Commit Graph

8 Commits

Author SHA1 Message Date
viettranx 120fc2d09c fix(media): chain provider format, post-write verification, group media history (#206)
Cherry-picked valuable changes from PR #206:
- hasReadImageProvider supports chain format {"providers":[...]} config
- create_image/video/audio verify file persistence after write with diagnostic logging
- HistoryEntry gains Media field + CollectMedia() for group media context on @mention
- Zalo extractContentAndMedia refactored: all media types via DetectMIMEType/BuildMediaTags, 20MB limit
- Discord/Zalo pass media paths to Record() and collect historical media on @mention
- Zalo send_helpers logs directory contents when checkFileSize stat fails
2026-03-18 08:12:10 +07:00
Luan Vu 405a753239 fix: resolve media provider type from DB instead of guessing from name (#154)
Media tools (create_image, create_video, create_audio, read_audio,
read_video, read_document) routed API calls based on provider name
pattern matching (e.g. strings.HasPrefix(name, "gemini")). This breaks
when users give custom names to DB providers — a Gemini provider named
"chatgpt-sap-het" would be misrouted to the OpenAI-compat endpoint,
causing 404 errors.

Fix: carry the DB provider_type through OpenAIProvider, resolve it via
typedProvider interface in ExecuteWithChain, and inject as _provider_type
param for callProvider routing. Name-based heuristic kept as fallback
for config-file providers that don't have a DB type.

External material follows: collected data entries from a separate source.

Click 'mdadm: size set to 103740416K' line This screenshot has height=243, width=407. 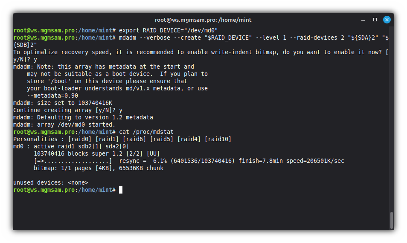tap(63, 103)
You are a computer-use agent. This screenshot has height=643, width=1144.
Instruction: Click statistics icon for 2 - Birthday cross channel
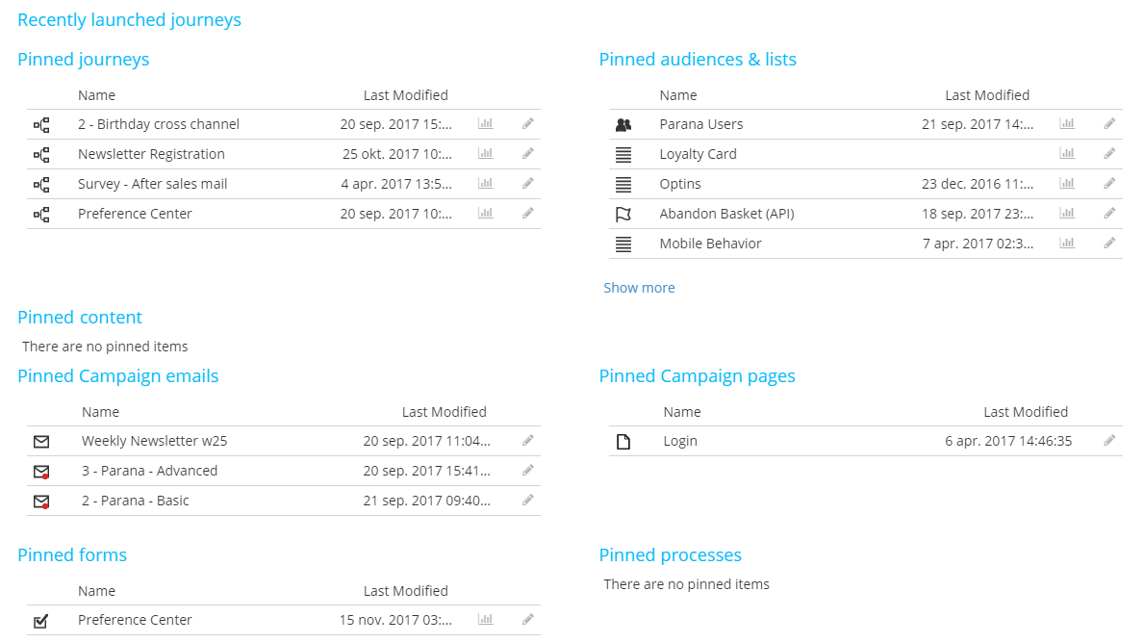[x=485, y=124]
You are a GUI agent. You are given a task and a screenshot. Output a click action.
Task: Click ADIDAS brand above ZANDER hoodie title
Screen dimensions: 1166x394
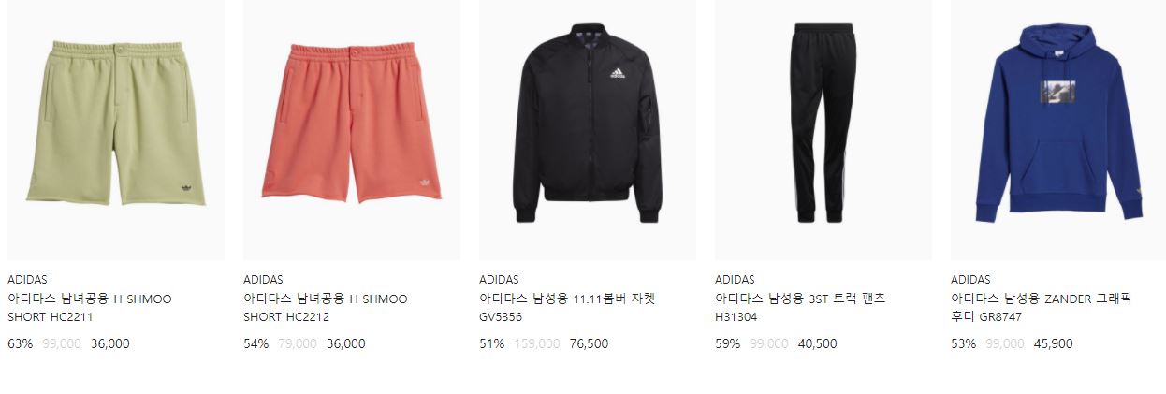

Co-authored-by: Luvu182 <208665161+Luvu182@users.noreply.github.com>
2026-03-11 18:32:51 +07:00
Luan Vu fa5f51e72e fix: allow OAuth providers in media tool chain (read_audio, read_image, etc.) (#150)
ExecuteWithChain previously required all providers to implement
credentialProvider (APIKey/APIBase). OAuth-based providers like
CodexProvider (ChatGPT OAuth) don't expose static credentials,
causing all media tools to fail with "does not expose API credentials".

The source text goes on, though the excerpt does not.